Serviço via Meu SUS Digital oferece até 13 sessões gratuitas e confidenciais para maiores de 18 anos - © Rafael Nascimento/MS

Porto Velho, RO — O Ministério da Saúde iniciou, nesta terça-feira (3), um serviço de teleatendimento especializado para pessoas que sofrem de dependência em jogos de apostas eletrônicas, as chamadas “bets”. A iniciativa oferece suporte psicológico gratuito e confidencial para adultos em todo o país.

O anúncio foi feito pelo ministro Alexandre Padilha, que detalhou a parceria com o Hospital Sírio-Libanês para ampliar o acesso ao tratamento do transtorno do jogo compulsivo, condição que tem provocado impactos na saúde mental, prejuízos financeiros e desestruturação familiar.

Para acessar o serviço, o cidadão deve utilizar o aplicativo Meu SUS Digital, onde realiza um autoteste científico.
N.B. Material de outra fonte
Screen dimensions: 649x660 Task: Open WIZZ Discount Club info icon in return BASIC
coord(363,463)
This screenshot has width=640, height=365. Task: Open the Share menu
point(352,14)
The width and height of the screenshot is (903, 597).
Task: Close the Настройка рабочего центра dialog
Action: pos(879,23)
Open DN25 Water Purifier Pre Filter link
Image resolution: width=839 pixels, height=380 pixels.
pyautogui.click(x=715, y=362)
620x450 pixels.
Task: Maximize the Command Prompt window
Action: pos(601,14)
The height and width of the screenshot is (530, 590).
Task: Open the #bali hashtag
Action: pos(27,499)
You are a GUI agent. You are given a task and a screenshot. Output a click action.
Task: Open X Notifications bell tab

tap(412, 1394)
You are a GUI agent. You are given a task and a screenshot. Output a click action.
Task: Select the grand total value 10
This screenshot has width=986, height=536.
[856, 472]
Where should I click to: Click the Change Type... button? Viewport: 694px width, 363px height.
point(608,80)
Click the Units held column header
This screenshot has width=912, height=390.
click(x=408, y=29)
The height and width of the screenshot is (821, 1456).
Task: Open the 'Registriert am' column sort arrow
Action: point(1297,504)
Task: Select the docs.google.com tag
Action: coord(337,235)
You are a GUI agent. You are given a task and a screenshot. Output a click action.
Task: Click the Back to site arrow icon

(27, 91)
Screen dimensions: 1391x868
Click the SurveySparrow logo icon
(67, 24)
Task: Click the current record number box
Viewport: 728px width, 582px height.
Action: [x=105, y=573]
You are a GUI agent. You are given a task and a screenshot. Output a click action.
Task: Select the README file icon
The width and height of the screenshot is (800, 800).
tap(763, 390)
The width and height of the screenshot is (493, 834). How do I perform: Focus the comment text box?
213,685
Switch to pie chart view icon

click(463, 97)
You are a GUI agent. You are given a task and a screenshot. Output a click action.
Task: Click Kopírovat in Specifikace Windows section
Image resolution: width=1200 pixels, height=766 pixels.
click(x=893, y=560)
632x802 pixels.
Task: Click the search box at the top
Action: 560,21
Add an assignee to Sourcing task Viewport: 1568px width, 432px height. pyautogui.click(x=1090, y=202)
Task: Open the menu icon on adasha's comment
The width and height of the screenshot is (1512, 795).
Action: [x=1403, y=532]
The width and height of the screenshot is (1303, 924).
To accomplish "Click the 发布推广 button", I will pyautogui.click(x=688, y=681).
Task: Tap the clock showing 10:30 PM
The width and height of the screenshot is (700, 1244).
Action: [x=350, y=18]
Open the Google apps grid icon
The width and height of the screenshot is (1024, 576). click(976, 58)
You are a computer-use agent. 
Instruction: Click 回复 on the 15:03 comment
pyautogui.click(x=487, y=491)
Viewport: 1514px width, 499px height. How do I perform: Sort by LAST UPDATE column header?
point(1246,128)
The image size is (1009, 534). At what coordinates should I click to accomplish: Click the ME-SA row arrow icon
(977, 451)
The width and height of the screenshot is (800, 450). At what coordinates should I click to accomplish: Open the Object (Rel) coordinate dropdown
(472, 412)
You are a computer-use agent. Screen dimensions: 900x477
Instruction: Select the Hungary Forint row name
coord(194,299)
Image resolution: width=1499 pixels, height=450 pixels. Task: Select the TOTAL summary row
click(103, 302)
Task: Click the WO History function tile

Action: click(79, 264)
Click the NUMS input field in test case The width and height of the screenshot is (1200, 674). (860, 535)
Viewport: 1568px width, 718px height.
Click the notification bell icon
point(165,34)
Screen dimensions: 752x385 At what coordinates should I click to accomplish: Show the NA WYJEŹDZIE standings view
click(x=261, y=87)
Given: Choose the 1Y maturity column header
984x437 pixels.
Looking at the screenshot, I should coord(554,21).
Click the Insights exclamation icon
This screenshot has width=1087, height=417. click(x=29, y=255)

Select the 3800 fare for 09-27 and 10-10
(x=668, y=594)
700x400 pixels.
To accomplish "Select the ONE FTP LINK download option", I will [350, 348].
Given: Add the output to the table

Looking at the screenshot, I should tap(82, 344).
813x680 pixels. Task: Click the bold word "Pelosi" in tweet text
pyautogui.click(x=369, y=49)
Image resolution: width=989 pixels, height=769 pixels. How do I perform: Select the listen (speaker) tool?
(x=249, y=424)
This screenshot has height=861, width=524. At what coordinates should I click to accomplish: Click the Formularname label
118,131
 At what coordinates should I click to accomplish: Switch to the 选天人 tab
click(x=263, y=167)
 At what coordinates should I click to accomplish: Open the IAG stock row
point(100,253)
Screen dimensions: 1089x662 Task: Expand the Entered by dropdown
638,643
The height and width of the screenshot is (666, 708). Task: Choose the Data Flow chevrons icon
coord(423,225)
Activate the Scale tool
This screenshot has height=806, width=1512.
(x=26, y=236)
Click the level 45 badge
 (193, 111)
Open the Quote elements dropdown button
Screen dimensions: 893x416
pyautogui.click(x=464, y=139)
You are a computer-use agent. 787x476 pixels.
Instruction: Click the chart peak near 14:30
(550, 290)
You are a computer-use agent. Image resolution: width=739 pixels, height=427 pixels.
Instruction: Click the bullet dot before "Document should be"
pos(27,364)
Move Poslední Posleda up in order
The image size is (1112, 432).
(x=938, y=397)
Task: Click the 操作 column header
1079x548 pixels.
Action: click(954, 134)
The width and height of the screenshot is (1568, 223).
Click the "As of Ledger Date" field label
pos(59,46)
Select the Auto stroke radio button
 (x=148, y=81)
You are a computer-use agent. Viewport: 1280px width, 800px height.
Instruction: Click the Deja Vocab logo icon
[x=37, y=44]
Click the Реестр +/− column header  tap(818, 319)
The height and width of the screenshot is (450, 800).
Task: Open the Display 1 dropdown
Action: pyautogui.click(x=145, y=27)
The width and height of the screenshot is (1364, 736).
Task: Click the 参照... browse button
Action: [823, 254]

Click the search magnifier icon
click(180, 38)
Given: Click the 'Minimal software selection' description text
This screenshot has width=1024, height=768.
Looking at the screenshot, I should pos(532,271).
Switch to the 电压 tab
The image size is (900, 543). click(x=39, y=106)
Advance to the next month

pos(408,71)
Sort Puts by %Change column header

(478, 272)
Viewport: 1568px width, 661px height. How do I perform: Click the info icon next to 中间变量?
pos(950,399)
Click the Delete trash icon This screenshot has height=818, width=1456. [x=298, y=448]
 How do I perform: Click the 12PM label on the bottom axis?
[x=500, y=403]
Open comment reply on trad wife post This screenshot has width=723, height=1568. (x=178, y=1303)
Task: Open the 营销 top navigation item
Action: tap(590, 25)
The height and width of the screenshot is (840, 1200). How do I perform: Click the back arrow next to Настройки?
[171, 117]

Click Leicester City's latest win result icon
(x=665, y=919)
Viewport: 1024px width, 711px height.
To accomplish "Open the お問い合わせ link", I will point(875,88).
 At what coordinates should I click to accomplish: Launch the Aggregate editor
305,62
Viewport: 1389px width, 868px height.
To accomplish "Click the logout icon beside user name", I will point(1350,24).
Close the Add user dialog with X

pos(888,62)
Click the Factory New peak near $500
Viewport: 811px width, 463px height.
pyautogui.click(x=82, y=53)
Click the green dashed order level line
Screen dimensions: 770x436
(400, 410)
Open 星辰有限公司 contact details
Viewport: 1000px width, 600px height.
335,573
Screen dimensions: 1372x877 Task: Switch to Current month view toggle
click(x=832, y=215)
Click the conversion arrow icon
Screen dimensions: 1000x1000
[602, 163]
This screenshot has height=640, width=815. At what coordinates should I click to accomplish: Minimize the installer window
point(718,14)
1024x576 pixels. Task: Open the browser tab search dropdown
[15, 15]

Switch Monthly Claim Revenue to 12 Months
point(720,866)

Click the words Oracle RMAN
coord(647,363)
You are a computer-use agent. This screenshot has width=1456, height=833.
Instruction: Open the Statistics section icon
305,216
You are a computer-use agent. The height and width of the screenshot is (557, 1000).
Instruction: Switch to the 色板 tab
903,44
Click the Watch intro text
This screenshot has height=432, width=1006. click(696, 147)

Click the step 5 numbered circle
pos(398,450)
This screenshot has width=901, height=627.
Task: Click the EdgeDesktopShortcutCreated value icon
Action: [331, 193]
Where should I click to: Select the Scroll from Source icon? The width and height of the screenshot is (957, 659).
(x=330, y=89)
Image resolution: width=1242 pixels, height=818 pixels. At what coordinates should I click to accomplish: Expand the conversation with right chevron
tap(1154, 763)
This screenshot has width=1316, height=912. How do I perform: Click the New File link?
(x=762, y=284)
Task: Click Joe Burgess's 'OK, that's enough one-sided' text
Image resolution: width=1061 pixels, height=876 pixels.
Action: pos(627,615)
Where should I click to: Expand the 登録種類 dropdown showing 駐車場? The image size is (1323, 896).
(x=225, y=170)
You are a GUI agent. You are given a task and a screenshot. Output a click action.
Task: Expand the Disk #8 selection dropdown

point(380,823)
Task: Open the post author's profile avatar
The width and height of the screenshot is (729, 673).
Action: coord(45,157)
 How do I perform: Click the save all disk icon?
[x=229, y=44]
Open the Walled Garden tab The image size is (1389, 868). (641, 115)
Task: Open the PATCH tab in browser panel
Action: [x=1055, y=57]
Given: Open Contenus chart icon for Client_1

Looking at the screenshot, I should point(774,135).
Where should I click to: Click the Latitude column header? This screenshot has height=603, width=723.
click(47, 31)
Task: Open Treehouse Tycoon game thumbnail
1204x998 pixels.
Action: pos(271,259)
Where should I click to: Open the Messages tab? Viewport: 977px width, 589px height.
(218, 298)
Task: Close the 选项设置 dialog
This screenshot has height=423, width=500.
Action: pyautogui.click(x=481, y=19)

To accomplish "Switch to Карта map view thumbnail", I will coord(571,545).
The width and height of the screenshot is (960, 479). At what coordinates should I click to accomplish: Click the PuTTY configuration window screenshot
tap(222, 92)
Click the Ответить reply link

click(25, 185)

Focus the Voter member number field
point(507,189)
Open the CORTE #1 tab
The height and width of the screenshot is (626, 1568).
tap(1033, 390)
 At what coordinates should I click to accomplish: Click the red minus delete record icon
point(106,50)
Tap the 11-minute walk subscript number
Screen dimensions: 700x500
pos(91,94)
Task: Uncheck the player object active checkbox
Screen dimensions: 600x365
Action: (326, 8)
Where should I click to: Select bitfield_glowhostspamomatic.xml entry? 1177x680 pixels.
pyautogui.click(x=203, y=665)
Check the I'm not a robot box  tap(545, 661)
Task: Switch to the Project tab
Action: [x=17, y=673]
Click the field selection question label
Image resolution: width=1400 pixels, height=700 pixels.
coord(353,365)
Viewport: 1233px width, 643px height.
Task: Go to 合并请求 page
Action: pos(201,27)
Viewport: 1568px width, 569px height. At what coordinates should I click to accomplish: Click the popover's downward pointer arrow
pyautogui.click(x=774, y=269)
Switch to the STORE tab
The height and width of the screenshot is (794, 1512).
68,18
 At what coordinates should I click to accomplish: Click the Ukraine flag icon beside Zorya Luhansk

Caso seja identificado risco moderado ou alto, o encaminhamento para sessões virtuais com psicólogos e terapeutas ocupacionais ocorre automaticamente. O ciclo de cuidado prevê até 13 consultas por paciente, podendo incluir familiares e rede de apoio.

O governo também disponibilizou o canal 136 da Ouvidoria do SUS para orientações e mantém ativa a plataforma de autoexclusão de CPFs em sites de apostas, que já conta com 300 mil usuários cadastrados.

De acordo com dados apresentados pelo ministério, as perdas com apostas no Brasil são estimadas em R$ 38,8 bilhões por ano, cenário considerado alarmante. Segundo Padilha, o atendimento remoto ajuda a romper a barreira do preconceito, já que muitos dependentes deixam de buscar ajuda presencial por vergonha.

Para garantir a qualidade do serviço, foram abertas 20 mil vagas de capacitação para profissionais de saúde em parceria com a Fiocruz. A meta do ministério é ampliar a capacidade atual de 600 atendimentos mensais para até 100 mil sessões virtuais por mês, integrando o atendimento digital à rede física dos CAPS e Unidades Básicas de Saúde.

Além do atendimento direto, a estratégia federal inclui o bloqueio de propagandas direcionadas a usuários cadastrados na autoexclusão. O objetivo, segundo o ministro, é identificar riscos graves e encaminhar rapidamente o paciente ao tratamento adequado, tratando a compulsão por apostas como prioridade de saúde pública e segurança financeira.